§ **Extracted entries**:

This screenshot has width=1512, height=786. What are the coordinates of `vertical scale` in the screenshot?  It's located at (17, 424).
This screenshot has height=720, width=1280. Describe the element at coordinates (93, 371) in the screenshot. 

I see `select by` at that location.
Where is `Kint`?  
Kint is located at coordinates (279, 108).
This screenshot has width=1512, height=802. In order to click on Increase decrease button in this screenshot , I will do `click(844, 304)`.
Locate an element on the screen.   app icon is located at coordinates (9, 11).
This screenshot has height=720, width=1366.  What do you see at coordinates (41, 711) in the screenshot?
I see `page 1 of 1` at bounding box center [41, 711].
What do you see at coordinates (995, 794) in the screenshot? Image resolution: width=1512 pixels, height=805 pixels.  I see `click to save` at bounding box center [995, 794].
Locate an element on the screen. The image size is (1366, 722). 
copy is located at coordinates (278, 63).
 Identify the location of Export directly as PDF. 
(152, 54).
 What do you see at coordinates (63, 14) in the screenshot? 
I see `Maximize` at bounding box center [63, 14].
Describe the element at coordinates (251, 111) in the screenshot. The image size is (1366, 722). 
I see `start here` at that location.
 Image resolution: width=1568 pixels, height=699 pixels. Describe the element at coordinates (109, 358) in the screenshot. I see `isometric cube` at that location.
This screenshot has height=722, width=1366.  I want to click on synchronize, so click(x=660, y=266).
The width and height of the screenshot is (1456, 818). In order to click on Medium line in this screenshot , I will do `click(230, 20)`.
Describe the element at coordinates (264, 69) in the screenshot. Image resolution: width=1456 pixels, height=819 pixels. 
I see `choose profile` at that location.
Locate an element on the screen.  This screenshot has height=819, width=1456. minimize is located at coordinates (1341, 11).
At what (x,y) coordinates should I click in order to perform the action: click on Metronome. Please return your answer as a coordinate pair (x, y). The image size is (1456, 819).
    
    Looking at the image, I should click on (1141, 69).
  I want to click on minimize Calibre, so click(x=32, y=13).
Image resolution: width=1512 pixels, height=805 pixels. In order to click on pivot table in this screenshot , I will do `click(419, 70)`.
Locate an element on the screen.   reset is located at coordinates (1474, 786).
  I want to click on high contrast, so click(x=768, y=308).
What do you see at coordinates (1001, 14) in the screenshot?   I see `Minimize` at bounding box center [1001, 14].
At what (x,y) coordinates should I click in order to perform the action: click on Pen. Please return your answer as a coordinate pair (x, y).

§ **Exercise brief**: Reproduce all of the data above word for word, changing nothing.

§ **Reply to the task**:
This screenshot has width=1512, height=786. What are the coordinates of `vertical scale` in the screenshot?  It's located at (17, 424).
This screenshot has height=720, width=1280. Describe the element at coordinates (93, 371) in the screenshot. 

I see `select by` at that location.
Where is `Kint`?  
Kint is located at coordinates (279, 108).
This screenshot has width=1512, height=802. In order to click on Increase decrease button in this screenshot , I will do `click(844, 304)`.
Locate an element on the screen.   app icon is located at coordinates (9, 11).
This screenshot has height=720, width=1366.  What do you see at coordinates (41, 711) in the screenshot?
I see `page 1 of 1` at bounding box center [41, 711].
What do you see at coordinates (995, 794) in the screenshot? Image resolution: width=1512 pixels, height=805 pixels.  I see `click to save` at bounding box center [995, 794].
Locate an element on the screen. The image size is (1366, 722). 
copy is located at coordinates (278, 63).
 Identify the location of Export directly as PDF. 
(152, 54).
 What do you see at coordinates (63, 14) in the screenshot? 
I see `Maximize` at bounding box center [63, 14].
Describe the element at coordinates (251, 111) in the screenshot. The image size is (1366, 722). 
I see `start here` at that location.
 Image resolution: width=1568 pixels, height=699 pixels. Describe the element at coordinates (109, 358) in the screenshot. I see `isometric cube` at that location.
This screenshot has height=722, width=1366.  I want to click on synchronize, so click(x=660, y=266).
The width and height of the screenshot is (1456, 818). In order to click on Medium line in this screenshot , I will do `click(230, 20)`.
Describe the element at coordinates (264, 69) in the screenshot. Image resolution: width=1456 pixels, height=819 pixels. 
I see `choose profile` at that location.
Locate an element on the screen.  This screenshot has height=819, width=1456. minimize is located at coordinates (1341, 11).
At what (x,y) coordinates should I click in order to perform the action: click on Metronome. Please return your answer as a coordinate pair (x, y). The image size is (1456, 819).
    
    Looking at the image, I should click on (1141, 69).
  I want to click on minimize Calibre, so click(x=32, y=13).
Image resolution: width=1512 pixels, height=805 pixels. In order to click on pivot table in this screenshot , I will do `click(419, 70)`.
Locate an element on the screen.   reset is located at coordinates (1474, 786).
  I want to click on high contrast, so click(x=768, y=308).
What do you see at coordinates (1001, 14) in the screenshot?   I see `Minimize` at bounding box center [1001, 14].
At what (x,y) coordinates should I click in order to perform the action: click on Pen. Please return your answer as a coordinate pair (x, y).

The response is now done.